What you need to do:
Give each entry back by retyping it exactly as written.

Supplied data:
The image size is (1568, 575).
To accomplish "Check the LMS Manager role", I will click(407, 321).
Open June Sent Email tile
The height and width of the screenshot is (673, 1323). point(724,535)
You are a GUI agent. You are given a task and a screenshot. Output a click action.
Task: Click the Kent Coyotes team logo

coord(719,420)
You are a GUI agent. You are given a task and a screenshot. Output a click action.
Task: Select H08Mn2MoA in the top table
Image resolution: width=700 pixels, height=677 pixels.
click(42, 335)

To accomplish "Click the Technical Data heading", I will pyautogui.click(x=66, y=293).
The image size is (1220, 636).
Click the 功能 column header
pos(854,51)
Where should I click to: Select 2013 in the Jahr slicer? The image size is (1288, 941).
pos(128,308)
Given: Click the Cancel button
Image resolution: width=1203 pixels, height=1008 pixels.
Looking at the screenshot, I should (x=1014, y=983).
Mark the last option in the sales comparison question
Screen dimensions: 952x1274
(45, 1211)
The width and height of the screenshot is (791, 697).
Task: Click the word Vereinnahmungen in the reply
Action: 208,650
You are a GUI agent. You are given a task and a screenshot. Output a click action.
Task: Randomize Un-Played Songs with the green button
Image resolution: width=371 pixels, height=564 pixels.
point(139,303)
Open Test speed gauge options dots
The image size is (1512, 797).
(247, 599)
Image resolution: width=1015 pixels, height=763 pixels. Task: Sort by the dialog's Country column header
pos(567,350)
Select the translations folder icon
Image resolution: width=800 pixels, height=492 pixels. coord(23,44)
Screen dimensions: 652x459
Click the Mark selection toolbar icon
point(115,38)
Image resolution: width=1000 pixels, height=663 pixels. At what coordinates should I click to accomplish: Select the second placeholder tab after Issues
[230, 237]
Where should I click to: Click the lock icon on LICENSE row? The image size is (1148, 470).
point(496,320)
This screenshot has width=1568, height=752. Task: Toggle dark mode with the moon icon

Problem solution:
The image size is (1568, 575).
To accomplish "Check the LMS Manager role", I will click(407, 321).
Open June Sent Email tile
The height and width of the screenshot is (673, 1323). point(724,535)
You are a GUI agent. You are given a task and a screenshot. Output a click action.
Task: Click the Kent Coyotes team logo

coord(719,420)
You are a GUI agent. You are given a task and a screenshot. Output a click action.
Task: Select H08Mn2MoA in the top table
Image resolution: width=700 pixels, height=677 pixels.
click(42, 335)

To accomplish "Click the Technical Data heading", I will pyautogui.click(x=66, y=293).
The image size is (1220, 636).
Click the 功能 column header
pos(854,51)
Where should I click to: Select 2013 in the Jahr slicer? The image size is (1288, 941).
pos(128,308)
Given: Click the Cancel button
Image resolution: width=1203 pixels, height=1008 pixels.
Looking at the screenshot, I should (x=1014, y=983).
Mark the last option in the sales comparison question
Screen dimensions: 952x1274
(45, 1211)
The width and height of the screenshot is (791, 697).
Task: Click the word Vereinnahmungen in the reply
Action: 208,650
You are a GUI agent. You are given a task and a screenshot. Output a click action.
Task: Randomize Un-Played Songs with the green button
Image resolution: width=371 pixels, height=564 pixels.
point(139,303)
Open Test speed gauge options dots
The image size is (1512, 797).
(247, 599)
Image resolution: width=1015 pixels, height=763 pixels. Task: Sort by the dialog's Country column header
pos(567,350)
Select the translations folder icon
Image resolution: width=800 pixels, height=492 pixels. coord(23,44)
Screen dimensions: 652x459
Click the Mark selection toolbar icon
point(115,38)
Image resolution: width=1000 pixels, height=663 pixels. At what coordinates should I click to accomplish: Select the second placeholder tab after Issues
[230, 237]
Where should I click to: Click the lock icon on LICENSE row? The image size is (1148, 470).
point(496,320)
This screenshot has width=1568, height=752. Task: Toggle dark mode with the moon icon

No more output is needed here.